Two local shark attack survivors say rogue sharks that threaten beachgoers or boats should be killed to protect the public.
Brian Sierakowski and Martin Kane were struck by the similarities of their terrifying encounters when they met for the first time on Friday - but in a lighter moment, who escaped the bigger predator was up for debate.
It is 15 years since Mr Sierakowski, a lawyer and former football champion, narrowly escaped the jaws of a 3m-5m great white shark that crunched into his double surf ski near his feet as he paddled with friend John Hanrahan 200m off Cottesloe beach in October 1997.
For retired businessman Mr Kane, memories of being stranded 150m offshore as a 3.5m great white mauled his surf ski at Mullaloo in June are still raw.
Mr Sierakowski said the sea was the sharks' domain and people should not "destroy their habitat and what they do".
But when there was a rogue shark - such as in his case - authorities had to do something.

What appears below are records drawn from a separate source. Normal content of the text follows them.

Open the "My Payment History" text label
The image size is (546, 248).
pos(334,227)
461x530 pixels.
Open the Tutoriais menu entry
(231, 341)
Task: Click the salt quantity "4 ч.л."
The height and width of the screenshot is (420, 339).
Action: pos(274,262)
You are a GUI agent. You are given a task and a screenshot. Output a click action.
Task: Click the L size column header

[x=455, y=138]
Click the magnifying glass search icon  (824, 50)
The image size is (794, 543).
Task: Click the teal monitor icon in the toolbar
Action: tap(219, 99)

"That shark stayed around on the metropolitan beaches for the next two or three weeks and, in fact, threatened other people," he said.

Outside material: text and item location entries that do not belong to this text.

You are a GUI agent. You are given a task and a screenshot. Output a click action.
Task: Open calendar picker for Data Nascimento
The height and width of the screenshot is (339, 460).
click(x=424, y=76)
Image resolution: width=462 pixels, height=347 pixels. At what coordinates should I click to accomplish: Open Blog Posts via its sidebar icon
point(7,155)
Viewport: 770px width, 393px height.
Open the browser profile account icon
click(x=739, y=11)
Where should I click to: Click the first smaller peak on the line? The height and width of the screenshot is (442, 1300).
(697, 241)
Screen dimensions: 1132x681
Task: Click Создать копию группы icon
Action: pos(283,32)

Mr Kane agreed, saying that sharks that bit boat motors and attacked people would not "unlearn" that behaviour. But he also wants the State Government to try to protect swimmers by adapting technology used overseas - such as sonar buoys used by the US and British navies - to alert authorities to untagged sharks.

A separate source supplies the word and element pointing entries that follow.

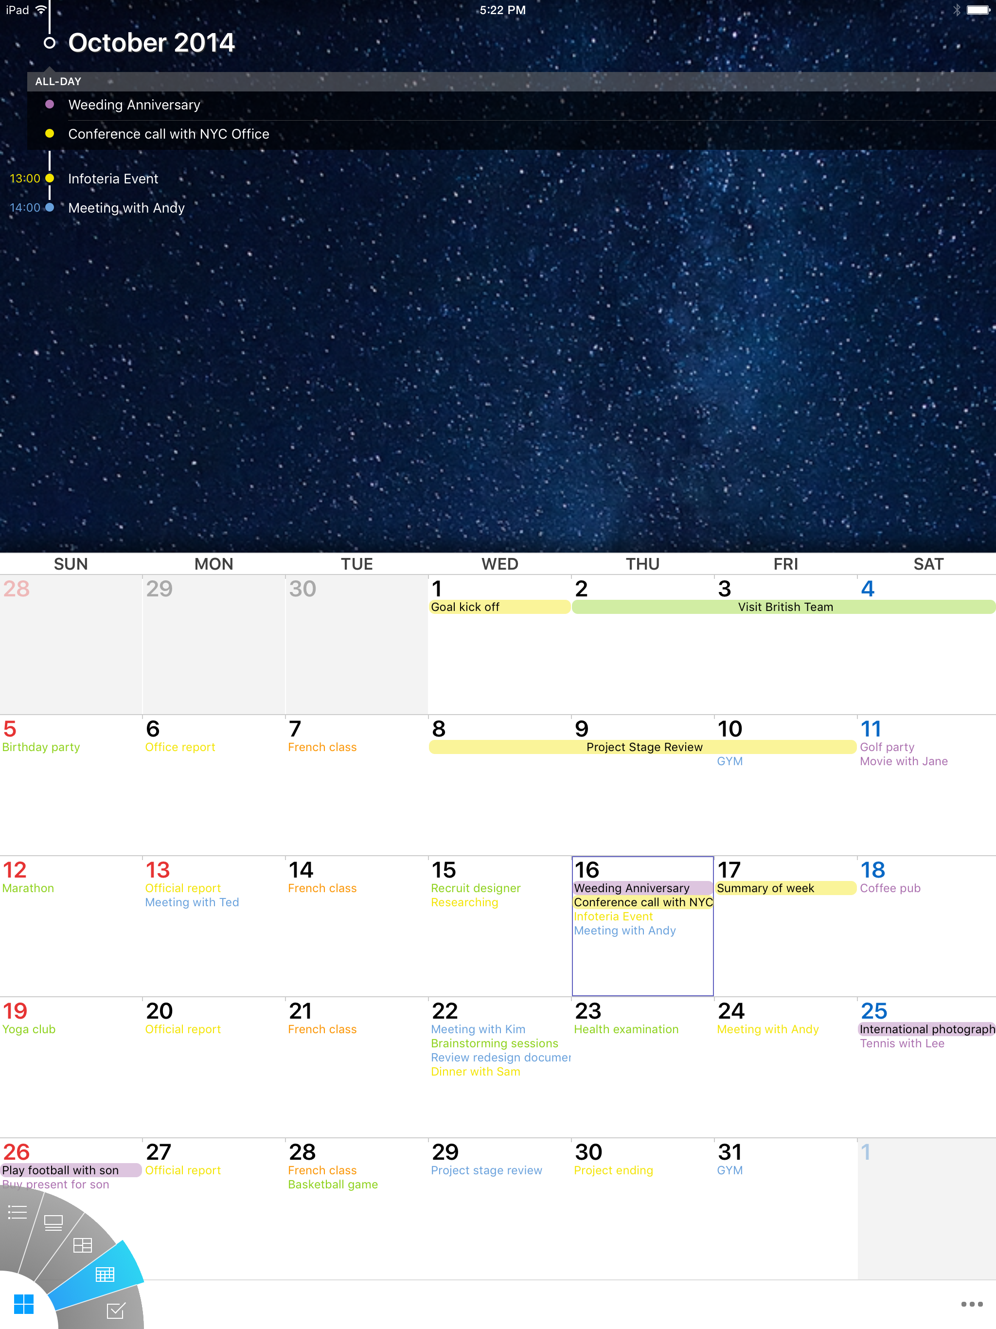Select the day view icon in radial menu

point(53,1223)
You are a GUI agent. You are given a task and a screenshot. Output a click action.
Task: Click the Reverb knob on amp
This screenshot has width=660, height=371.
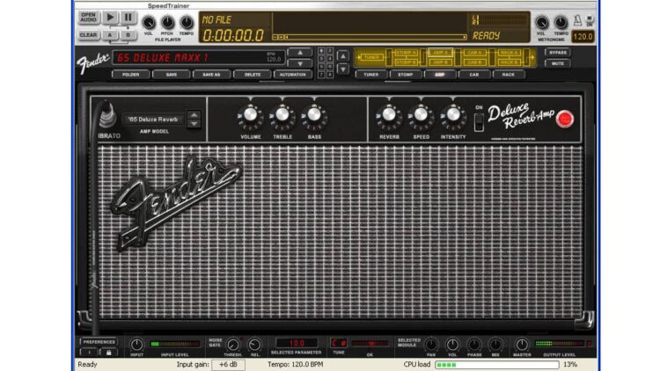tap(388, 116)
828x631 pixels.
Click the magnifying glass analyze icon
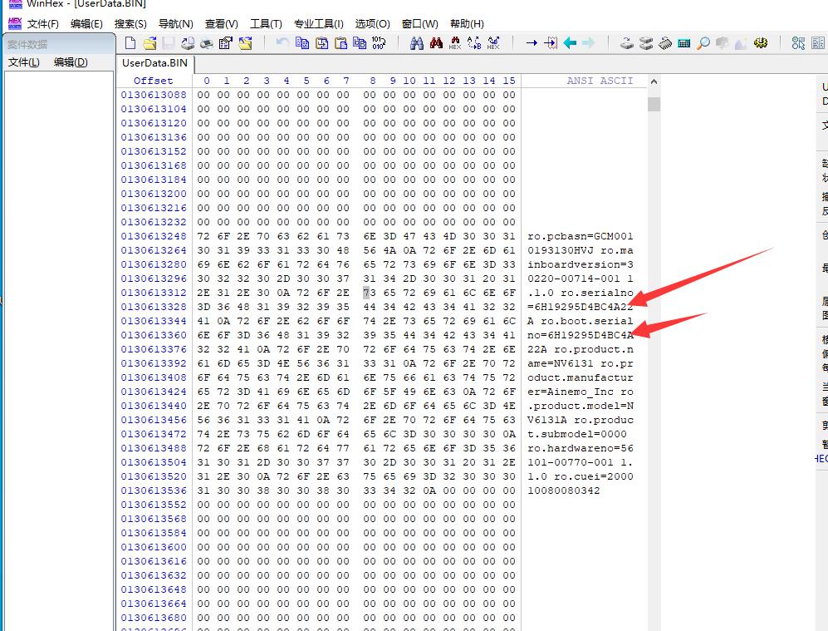coord(703,43)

The men, both surf lifesaving club members, compared shark stories when they spoke at a fundraiser for Surf Life Saving WA's Guardians of the Surf Program.
Re-telling and reliving the attack, and hearing again details of the horrifying scene from Dale Gration, the mate who saved him, still drains Mr Kane.
Although the survivors quickly returned to the surf, they conceded the attacks had changed their behaviour. They no longer paddle surf skis on the ocean early in the day and since the recent spate of fatal attacks, Mr Sierakowski and his mates are spending more time on the river.